#### Work required:
Substitute "How can I perform" for "How do I perform" wherever it occurs in the material below, and copy every other line unchanged.

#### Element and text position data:
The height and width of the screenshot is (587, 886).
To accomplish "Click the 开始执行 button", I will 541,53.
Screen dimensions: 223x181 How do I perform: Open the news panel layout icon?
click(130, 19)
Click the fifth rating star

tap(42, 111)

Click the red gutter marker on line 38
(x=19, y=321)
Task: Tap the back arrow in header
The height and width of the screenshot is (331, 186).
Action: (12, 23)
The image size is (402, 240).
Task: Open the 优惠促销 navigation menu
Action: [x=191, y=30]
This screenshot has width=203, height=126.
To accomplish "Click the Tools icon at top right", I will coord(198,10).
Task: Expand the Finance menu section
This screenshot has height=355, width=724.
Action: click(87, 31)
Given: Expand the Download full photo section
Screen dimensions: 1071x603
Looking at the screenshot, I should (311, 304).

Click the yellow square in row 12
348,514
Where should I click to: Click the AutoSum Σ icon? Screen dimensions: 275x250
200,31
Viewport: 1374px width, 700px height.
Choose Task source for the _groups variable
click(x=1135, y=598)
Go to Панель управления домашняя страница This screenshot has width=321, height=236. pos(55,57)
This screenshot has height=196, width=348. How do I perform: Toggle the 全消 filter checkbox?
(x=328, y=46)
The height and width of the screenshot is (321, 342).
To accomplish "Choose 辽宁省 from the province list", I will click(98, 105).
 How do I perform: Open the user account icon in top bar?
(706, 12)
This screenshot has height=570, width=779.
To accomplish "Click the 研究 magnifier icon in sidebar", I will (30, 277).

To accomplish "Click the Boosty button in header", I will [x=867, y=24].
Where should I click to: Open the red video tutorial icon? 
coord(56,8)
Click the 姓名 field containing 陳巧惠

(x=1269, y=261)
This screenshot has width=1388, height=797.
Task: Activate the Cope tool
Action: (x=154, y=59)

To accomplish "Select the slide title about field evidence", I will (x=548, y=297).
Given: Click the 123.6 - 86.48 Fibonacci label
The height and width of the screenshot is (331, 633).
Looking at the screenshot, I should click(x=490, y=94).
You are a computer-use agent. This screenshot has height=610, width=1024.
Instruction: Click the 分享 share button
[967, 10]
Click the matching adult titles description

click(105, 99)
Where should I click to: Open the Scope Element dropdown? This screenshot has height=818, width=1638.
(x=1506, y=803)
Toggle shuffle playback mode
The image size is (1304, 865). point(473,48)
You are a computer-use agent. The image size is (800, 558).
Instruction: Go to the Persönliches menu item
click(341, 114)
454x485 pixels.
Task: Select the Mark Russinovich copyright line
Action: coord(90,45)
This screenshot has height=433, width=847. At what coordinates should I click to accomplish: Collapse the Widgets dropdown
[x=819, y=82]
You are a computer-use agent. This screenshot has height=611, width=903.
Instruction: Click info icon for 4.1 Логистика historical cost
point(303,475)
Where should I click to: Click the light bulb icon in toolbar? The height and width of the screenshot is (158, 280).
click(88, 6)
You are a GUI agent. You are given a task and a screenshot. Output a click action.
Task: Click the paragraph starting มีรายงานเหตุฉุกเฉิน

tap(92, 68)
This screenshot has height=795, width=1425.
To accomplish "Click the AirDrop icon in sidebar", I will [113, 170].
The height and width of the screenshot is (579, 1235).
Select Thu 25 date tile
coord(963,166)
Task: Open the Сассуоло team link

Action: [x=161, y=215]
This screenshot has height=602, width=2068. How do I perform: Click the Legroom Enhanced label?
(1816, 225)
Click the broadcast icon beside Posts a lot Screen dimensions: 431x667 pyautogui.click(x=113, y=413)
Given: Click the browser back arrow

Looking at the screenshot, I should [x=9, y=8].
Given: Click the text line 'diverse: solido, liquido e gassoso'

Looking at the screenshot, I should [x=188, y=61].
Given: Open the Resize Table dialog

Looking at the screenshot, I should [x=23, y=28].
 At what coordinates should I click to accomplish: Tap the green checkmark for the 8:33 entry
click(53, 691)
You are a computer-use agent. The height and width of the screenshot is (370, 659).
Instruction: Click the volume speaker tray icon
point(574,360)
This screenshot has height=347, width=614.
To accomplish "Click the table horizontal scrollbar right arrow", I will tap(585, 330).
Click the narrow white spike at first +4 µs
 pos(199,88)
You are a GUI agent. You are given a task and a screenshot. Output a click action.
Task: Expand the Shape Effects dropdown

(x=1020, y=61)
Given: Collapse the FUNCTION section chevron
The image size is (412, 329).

#### Correct answer:
The height and width of the screenshot is (587, 886).
To accomplish "Click the 开始执行 button", I will 541,53.
Screen dimensions: 223x181 How can I perform: Open the news panel layout icon?
click(130, 19)
Click the fifth rating star

tap(42, 111)

Click the red gutter marker on line 38
(x=19, y=321)
Task: Tap the back arrow in header
The height and width of the screenshot is (331, 186).
Action: (12, 23)
The image size is (402, 240).
Task: Open the 优惠促销 navigation menu
Action: [x=191, y=30]
This screenshot has width=203, height=126.
To accomplish "Click the Tools icon at top right", I will coord(198,10).
Task: Expand the Finance menu section
This screenshot has height=355, width=724.
Action: click(87, 31)
Given: Expand the Download full photo section
Screen dimensions: 1071x603
Looking at the screenshot, I should (311, 304).

Click the yellow square in row 12
348,514
Where should I click to: Click the AutoSum Σ icon? Screen dimensions: 275x250
200,31
Viewport: 1374px width, 700px height.
Choose Task source for the _groups variable
click(x=1135, y=598)
Go to Панель управления домашняя страница This screenshot has width=321, height=236. pos(55,57)
This screenshot has height=196, width=348. How can I perform: Toggle the 全消 filter checkbox?
(x=328, y=46)
The height and width of the screenshot is (321, 342).
To accomplish "Choose 辽宁省 from the province list", I will click(98, 105).
 How can I perform: Open the user account icon in top bar?
(706, 12)
This screenshot has height=570, width=779.
To accomplish "Click the 研究 magnifier icon in sidebar", I will (30, 277).

To accomplish "Click the Boosty button in header", I will [x=867, y=24].
Where should I click to: Open the red video tutorial icon? 
coord(56,8)
Click the 姓名 field containing 陳巧惠

(x=1269, y=261)
This screenshot has width=1388, height=797.
Task: Activate the Cope tool
Action: (x=154, y=59)

To accomplish "Select the slide title about field evidence", I will (x=548, y=297).
Given: Click the 123.6 - 86.48 Fibonacci label
The height and width of the screenshot is (331, 633).
Looking at the screenshot, I should click(x=490, y=94).
You are a computer-use agent. This screenshot has height=610, width=1024.
Instruction: Click the 分享 share button
[967, 10]
Click the matching adult titles description

click(105, 99)
Where should I click to: Open the Scope Element dropdown? This screenshot has height=818, width=1638.
(x=1506, y=803)
Toggle shuffle playback mode
The image size is (1304, 865). point(473,48)
You are a computer-use agent. The image size is (800, 558).
Instruction: Go to the Persönliches menu item
click(341, 114)
454x485 pixels.
Task: Select the Mark Russinovich copyright line
Action: coord(90,45)
This screenshot has height=433, width=847. At what coordinates should I click to accomplish: Collapse the Widgets dropdown
[x=819, y=82]
You are a computer-use agent. This screenshot has height=611, width=903.
Instruction: Click info icon for 4.1 Логистика historical cost
point(303,475)
Where should I click to: Click the light bulb icon in toolbar? The height and width of the screenshot is (158, 280).
click(88, 6)
You are a GUI agent. You are given a task and a screenshot. Output a click action.
Task: Click the paragraph starting มีรายงานเหตุฉุกเฉิน

tap(92, 68)
This screenshot has height=795, width=1425.
To accomplish "Click the AirDrop icon in sidebar", I will [113, 170].
The height and width of the screenshot is (579, 1235).
Select Thu 25 date tile
coord(963,166)
Task: Open the Сассуоло team link

Action: [x=161, y=215]
This screenshot has height=602, width=2068. How can I perform: Click the Legroom Enhanced label?
(1816, 225)
Click the broadcast icon beside Posts a lot Screen dimensions: 431x667 pyautogui.click(x=113, y=413)
Given: Click the browser back arrow

Looking at the screenshot, I should [x=9, y=8].
Given: Click the text line 'diverse: solido, liquido e gassoso'

Looking at the screenshot, I should [x=188, y=61].
Given: Open the Resize Table dialog

Looking at the screenshot, I should [x=23, y=28].
 At what coordinates should I click to accomplish: Tap the green checkmark for the 8:33 entry
click(53, 691)
You are a computer-use agent. The height and width of the screenshot is (370, 659).
Instruction: Click the volume speaker tray icon
point(574,360)
This screenshot has height=347, width=614.
To accomplish "Click the table horizontal scrollbar right arrow", I will tap(585, 330).
Click the narrow white spike at first +4 µs
 pos(199,88)
You are a GUI agent. You are given a task and a screenshot. Output a click action.
Task: Expand the Shape Effects dropdown

(x=1020, y=61)
Given: Collapse the FUNCTION section chevron
The image size is (412, 329).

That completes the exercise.